Pixel coordinate grounding data:

# # # # # # #

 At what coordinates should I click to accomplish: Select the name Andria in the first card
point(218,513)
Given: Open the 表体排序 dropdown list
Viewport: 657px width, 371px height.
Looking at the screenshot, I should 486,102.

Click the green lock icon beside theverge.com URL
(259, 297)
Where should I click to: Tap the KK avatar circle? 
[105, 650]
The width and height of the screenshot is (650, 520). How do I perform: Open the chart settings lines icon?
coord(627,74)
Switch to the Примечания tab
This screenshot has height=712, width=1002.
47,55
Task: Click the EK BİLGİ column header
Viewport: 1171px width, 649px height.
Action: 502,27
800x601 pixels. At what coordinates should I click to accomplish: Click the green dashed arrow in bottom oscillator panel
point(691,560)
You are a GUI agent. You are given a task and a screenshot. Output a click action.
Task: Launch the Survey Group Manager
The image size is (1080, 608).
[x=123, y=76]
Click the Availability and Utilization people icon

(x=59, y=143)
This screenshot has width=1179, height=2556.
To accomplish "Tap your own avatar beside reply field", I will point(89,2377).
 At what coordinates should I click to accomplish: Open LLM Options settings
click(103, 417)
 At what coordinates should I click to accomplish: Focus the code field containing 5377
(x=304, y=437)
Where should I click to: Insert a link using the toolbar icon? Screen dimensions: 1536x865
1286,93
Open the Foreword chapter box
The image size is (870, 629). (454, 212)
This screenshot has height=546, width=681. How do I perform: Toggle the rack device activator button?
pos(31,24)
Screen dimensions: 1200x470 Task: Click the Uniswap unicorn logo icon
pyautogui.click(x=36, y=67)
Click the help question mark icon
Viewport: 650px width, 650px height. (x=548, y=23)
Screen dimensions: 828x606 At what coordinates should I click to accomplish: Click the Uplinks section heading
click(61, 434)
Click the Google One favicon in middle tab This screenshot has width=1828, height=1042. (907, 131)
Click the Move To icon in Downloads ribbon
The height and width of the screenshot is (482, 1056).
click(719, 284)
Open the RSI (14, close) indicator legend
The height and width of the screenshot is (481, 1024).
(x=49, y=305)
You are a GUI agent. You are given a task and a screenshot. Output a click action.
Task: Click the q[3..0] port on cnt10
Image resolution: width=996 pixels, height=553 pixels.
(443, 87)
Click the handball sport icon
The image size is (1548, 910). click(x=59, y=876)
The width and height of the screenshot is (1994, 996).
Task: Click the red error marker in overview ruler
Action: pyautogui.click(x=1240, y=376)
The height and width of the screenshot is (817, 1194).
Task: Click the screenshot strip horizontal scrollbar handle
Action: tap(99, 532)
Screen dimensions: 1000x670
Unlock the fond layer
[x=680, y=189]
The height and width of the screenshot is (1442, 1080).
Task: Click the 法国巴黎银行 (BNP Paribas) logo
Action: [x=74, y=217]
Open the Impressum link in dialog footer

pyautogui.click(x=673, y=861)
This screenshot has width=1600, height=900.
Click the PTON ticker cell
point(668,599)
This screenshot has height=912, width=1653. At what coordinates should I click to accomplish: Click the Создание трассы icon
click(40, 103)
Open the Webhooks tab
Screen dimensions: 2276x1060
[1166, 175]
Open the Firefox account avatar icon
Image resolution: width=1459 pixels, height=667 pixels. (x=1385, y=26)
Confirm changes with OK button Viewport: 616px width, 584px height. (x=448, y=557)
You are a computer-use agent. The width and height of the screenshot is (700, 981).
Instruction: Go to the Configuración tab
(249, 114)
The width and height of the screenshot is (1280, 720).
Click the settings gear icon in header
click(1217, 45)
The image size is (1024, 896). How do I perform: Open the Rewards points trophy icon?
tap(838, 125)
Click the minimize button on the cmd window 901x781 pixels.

# # # # # # #

> _What to do_
Write down all the entries again without a single difference.

> _Your response_
 At what coordinates should I click to accomplish: Select the name Andria in the first card
point(218,513)
Given: Open the 表体排序 dropdown list
Viewport: 657px width, 371px height.
Looking at the screenshot, I should 486,102.

Click the green lock icon beside theverge.com URL
(259, 297)
Where should I click to: Tap the KK avatar circle? 
[105, 650]
The width and height of the screenshot is (650, 520). How do I perform: Open the chart settings lines icon?
coord(627,74)
Switch to the Примечания tab
This screenshot has height=712, width=1002.
47,55
Task: Click the EK BİLGİ column header
Viewport: 1171px width, 649px height.
Action: 502,27
800x601 pixels. At what coordinates should I click to accomplish: Click the green dashed arrow in bottom oscillator panel
point(691,560)
You are a GUI agent. You are given a task and a screenshot. Output a click action.
Task: Launch the Survey Group Manager
The image size is (1080, 608).
[x=123, y=76]
Click the Availability and Utilization people icon

(x=59, y=143)
This screenshot has width=1179, height=2556.
To accomplish "Tap your own avatar beside reply field", I will point(89,2377).
 At what coordinates should I click to accomplish: Open LLM Options settings
click(103, 417)
 At what coordinates should I click to accomplish: Focus the code field containing 5377
(x=304, y=437)
Where should I click to: Insert a link using the toolbar icon? Screen dimensions: 1536x865
1286,93
Open the Foreword chapter box
The image size is (870, 629). (454, 212)
This screenshot has height=546, width=681. How do I perform: Toggle the rack device activator button?
pos(31,24)
Screen dimensions: 1200x470 Task: Click the Uniswap unicorn logo icon
pyautogui.click(x=36, y=67)
Click the help question mark icon
Viewport: 650px width, 650px height. (x=548, y=23)
Screen dimensions: 828x606 At what coordinates should I click to accomplish: Click the Uplinks section heading
click(61, 434)
Click the Google One favicon in middle tab This screenshot has width=1828, height=1042. (907, 131)
Click the Move To icon in Downloads ribbon
The height and width of the screenshot is (482, 1056).
click(719, 284)
Open the RSI (14, close) indicator legend
The height and width of the screenshot is (481, 1024).
(x=49, y=305)
You are a GUI agent. You are given a task and a screenshot. Output a click action.
Task: Click the q[3..0] port on cnt10
Image resolution: width=996 pixels, height=553 pixels.
(443, 87)
Click the handball sport icon
The image size is (1548, 910). click(x=59, y=876)
The width and height of the screenshot is (1994, 996).
Task: Click the red error marker in overview ruler
Action: pyautogui.click(x=1240, y=376)
The height and width of the screenshot is (817, 1194).
Task: Click the screenshot strip horizontal scrollbar handle
Action: tap(99, 532)
Screen dimensions: 1000x670
Unlock the fond layer
[x=680, y=189]
The height and width of the screenshot is (1442, 1080).
Task: Click the 法国巴黎银行 (BNP Paribas) logo
Action: [x=74, y=217]
Open the Impressum link in dialog footer

pyautogui.click(x=673, y=861)
This screenshot has width=1600, height=900.
Click the PTON ticker cell
point(668,599)
This screenshot has height=912, width=1653. At what coordinates should I click to accomplish: Click the Создание трассы icon
click(40, 103)
Open the Webhooks tab
Screen dimensions: 2276x1060
[1166, 175]
Open the Firefox account avatar icon
Image resolution: width=1459 pixels, height=667 pixels. (x=1385, y=26)
Confirm changes with OK button Viewport: 616px width, 584px height. (x=448, y=557)
You are a computer-use agent. The width and height of the screenshot is (700, 981).
Instruction: Go to the Configuración tab
(249, 114)
The width and height of the screenshot is (1280, 720).
Click the settings gear icon in header
click(1217, 45)
The image size is (1024, 896). How do I perform: Open the Rewards points trophy icon?
tap(838, 125)
Click the minimize button on the cmd window 901x781 pixels.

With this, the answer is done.